Hemşin’den beş kadının yaylada yan yana durduğu fotoğraf geldi. O kadınların fotoğraflarını çizim olarak aktardık, birini albüm kapağı yaptık. Oradaki kadınların hepsinin ayrı bir ruhu vardı.
İkinci albüme gelirsek...
Albümde 12 sözlü, dört enstrümantal 16 parça var. Sözlü eserlerin üçü Türkçe, dokuzu Hemşince. Dört sözsüz eserin de ikisi 2009’da yaşamını yitiren kaval üstadı Remzi Tatar’ın Vova Erivan konser kaydıdır.
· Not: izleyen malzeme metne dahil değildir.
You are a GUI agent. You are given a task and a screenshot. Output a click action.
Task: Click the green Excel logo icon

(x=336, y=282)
Eserlerin büyük bir kısmı anonim. Sadece Hopa Hemşin değil batı Hemşin (Çayeli-Pazar) bir de Abhazya'daki Hemşinlilerden bir ezgi aldık.
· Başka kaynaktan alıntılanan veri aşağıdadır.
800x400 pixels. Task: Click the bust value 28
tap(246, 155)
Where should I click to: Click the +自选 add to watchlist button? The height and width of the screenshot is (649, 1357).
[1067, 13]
Doğu, batı, kuzey Hemşin. Üç grup Hemşin'den eserler var. Bir eserin sözü, ezgisi bana ait. Bir şarkının da sözleri anonimdir, ezgisi bana ait. Ülkü Akgün Alıcı da grupta sesiyle var. Sevgili Ayşenur Kolivar ve Gönüle Şahin destek veren arkadaşlarımız.
Eserlerin hikayesi var mı?
Açıkcası hikâyesi var mı konusuna girmiyorum. Çünkü çeşitli zamanlardaki dörtlükleri biriktirmişim. Bir eser tek bir hikâye üzerinden bir araya geldi gibi bir durum yok.
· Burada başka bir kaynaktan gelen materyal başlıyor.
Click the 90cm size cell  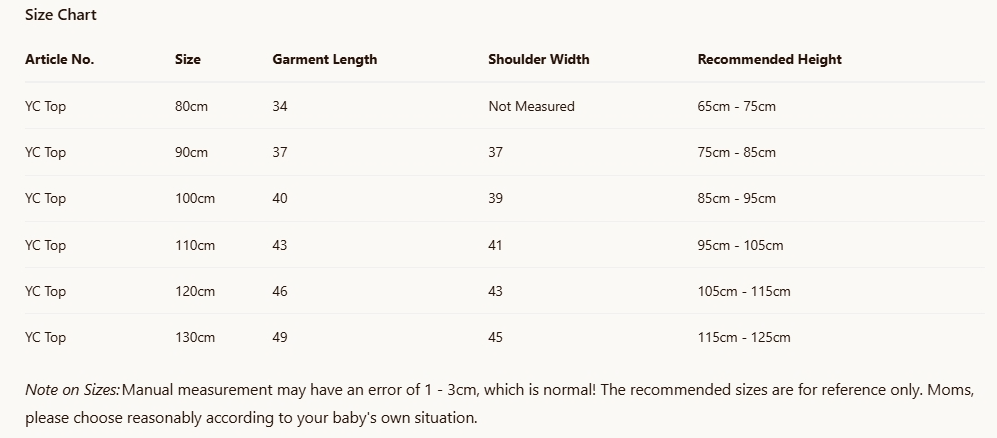click(191, 152)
Annemden aldığım bir eser var. 2003'tü son İstanbul'a gelişi. Annemle ben varız odada. Ben ezgileri sorarak not ettiğim sırada annem dedi ki, "Bir şarkı da ben söyleyim." Albümdeki o şarkıda annemin orijinal sesi o kaydettiğim sestir. Şarkının adı "Yonmiş."
Neden birçok Karadeniz eserinde olduğu gibi popüler öğeleri yoğun olarak kullanmıyorsunuz?
Biz Hemşin eserleri söylüyoruz. Bir kültürün kaybolması, bir dilin unutulması gibi bir derdimiz var.
Bu bakış açısıyla yola çıkmış birileri olarak gidip çok beğensek de Samsun, Trabzon yöresinden türkü söylemeyiz. O zaman Hemşin ezgisi olmaz bu.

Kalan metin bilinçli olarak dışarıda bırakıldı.